Beim diesem Angeln ist es wirklich wichtig gegen die Strömungsrichtung auszuwerfen,Blei bei OFFENEM BÜGEL absinken zu lassen und danach noch kräftig Schnur ablaufen  lassen.Das garantiert mir,dass die Montagen auf Grund liegen bleiben und nicht abtreiben.Ich habe einen gewaltigen Schnurbogen  der gewollt ist!!
Ich fische auch nur Mono Schnur 0,40 mm,die bei Strömung etwas vom Strömungsdruck abfedert und ein Herauslösen des Grundbleies und damit ein Abtreiben verhindert(Bei Geflecht passiert das doch immer wieder).Durch die extrem starke Spannung meiner Leine siehst du jeden Zupfer an der Rutenspitze.
Wenn alle Mitstreiter in dieser Art verfahren gibt es auch garantiert wenig Vertüddel mit den anderen Anglern. Wenn der Zielfisch die Seezunge sein soll , müssen die Seitenarme zusätzlich mit Blei beschwert werden , denn für diesen Fisch muss der Köder auf jeden Fall ruhig am Grund liegen. Solche Paternoster sind in den niederländischen küstennahen Fachgeschäften käuflich zu erwerben.
Wer denkt das ist alles das berühmte Latein der darf sich gerne einer Tour anschliessen und soll mir eine PN schreiben.
Ich hoffe einige Fragezeichen beseitigt zu haben , wenn nicht versuche ich weitere Fragen zu beantworten.

Bis dahin


----------



## bacalo (15. Januar 2018)

*AW: Kutterangeln in Holland*

Interessant; vielen Dank für die gereichten Info´s.

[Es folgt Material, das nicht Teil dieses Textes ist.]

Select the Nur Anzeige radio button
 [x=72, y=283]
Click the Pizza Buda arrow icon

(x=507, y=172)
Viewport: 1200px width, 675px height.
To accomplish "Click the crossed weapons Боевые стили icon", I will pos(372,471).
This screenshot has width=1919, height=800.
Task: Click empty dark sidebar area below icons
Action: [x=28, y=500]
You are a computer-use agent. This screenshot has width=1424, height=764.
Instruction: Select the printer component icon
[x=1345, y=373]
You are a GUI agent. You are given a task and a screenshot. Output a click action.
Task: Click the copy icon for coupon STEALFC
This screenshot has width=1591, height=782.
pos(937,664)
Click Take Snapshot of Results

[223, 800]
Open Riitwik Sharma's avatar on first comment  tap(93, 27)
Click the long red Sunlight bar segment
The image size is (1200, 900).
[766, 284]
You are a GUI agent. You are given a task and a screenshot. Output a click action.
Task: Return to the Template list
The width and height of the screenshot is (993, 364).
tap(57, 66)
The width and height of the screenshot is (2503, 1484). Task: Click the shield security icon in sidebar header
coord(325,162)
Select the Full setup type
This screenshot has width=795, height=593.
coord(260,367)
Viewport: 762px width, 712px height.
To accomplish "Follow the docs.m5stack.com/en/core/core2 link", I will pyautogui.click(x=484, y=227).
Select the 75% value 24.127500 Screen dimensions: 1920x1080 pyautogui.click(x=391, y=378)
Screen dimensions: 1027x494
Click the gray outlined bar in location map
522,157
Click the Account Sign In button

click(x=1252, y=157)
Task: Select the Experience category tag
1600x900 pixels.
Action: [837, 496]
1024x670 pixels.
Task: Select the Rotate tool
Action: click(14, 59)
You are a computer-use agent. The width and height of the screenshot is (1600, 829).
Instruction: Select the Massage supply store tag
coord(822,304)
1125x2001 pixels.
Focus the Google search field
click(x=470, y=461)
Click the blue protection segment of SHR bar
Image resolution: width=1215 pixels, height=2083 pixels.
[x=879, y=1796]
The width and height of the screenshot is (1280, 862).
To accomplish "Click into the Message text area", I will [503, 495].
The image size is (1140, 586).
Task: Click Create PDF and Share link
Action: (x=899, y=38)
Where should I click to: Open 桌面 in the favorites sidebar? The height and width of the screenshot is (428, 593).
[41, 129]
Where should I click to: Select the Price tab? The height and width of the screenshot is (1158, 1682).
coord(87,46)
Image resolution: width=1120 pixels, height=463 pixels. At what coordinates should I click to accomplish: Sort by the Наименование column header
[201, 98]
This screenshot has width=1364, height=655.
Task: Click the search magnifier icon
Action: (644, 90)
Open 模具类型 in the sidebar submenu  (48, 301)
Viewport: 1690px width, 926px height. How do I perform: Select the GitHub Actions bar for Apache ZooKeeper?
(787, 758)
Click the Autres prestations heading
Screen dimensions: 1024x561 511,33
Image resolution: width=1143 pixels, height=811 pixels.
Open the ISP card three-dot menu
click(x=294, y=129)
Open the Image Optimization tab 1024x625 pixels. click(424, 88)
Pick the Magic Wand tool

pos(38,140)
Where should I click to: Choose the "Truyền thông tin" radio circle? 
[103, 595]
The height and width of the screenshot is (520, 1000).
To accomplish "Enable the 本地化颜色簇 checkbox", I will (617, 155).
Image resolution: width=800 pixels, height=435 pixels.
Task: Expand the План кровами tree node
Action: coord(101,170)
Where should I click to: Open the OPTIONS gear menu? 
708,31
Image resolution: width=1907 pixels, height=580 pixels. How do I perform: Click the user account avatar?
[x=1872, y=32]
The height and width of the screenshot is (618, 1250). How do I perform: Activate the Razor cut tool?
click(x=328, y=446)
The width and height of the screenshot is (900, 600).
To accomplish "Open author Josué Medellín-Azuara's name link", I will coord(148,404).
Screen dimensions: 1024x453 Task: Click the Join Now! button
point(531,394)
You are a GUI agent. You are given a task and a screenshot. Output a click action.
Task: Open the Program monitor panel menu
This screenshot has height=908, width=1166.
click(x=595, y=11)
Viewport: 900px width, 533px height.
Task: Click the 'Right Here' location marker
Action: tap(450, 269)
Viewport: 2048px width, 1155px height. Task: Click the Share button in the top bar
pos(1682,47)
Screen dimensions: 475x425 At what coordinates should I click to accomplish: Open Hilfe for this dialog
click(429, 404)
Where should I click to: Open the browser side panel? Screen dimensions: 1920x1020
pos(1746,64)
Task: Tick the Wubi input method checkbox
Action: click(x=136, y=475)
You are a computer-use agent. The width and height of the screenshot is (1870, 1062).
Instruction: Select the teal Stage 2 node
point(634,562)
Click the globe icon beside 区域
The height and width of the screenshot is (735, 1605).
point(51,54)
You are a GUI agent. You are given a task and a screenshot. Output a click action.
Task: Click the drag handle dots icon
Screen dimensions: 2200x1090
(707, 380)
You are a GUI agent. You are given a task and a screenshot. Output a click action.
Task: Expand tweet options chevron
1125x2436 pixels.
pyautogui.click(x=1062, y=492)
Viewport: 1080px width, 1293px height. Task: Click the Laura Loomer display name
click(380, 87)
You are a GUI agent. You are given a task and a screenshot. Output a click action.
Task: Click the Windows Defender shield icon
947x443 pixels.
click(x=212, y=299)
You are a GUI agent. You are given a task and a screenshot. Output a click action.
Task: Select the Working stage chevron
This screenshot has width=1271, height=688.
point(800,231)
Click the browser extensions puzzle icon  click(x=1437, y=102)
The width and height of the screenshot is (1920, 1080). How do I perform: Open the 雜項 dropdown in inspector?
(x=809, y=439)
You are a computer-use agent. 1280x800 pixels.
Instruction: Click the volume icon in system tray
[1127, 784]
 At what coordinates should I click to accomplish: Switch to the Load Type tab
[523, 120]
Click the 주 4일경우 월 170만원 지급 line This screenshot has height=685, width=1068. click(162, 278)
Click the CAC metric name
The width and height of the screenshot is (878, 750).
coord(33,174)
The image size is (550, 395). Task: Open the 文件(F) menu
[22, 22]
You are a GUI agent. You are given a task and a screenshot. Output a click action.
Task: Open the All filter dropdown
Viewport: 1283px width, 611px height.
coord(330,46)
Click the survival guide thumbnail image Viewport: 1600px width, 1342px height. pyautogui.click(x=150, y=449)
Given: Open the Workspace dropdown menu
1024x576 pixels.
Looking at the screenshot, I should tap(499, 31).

 Da sieht man es wieder, Angeln kann so vielseitig sein.
 Neben dem entsprechenden Equipment bedarf es umfangreiche Kenntnisse und Fertigkeiten.
 Tja, wer sagt den, dass das Angeln langweilig ist|rolleyes.


----------



## Thomas9904 (15. Januar 2018)

*AW: Kutterangeln in Holland*

@ Weißtanne:
Gaaanz großes Kino, wie Du das erklärt hast!

Ausführlich, in aller Breite, damit kann sich jeder mal grob vorstellen, was ihn erwartet.

Und auch,. dass das nicht mit dem Dorschangeln in der Ostsee auch nur ansatzweise vergleichbar ist..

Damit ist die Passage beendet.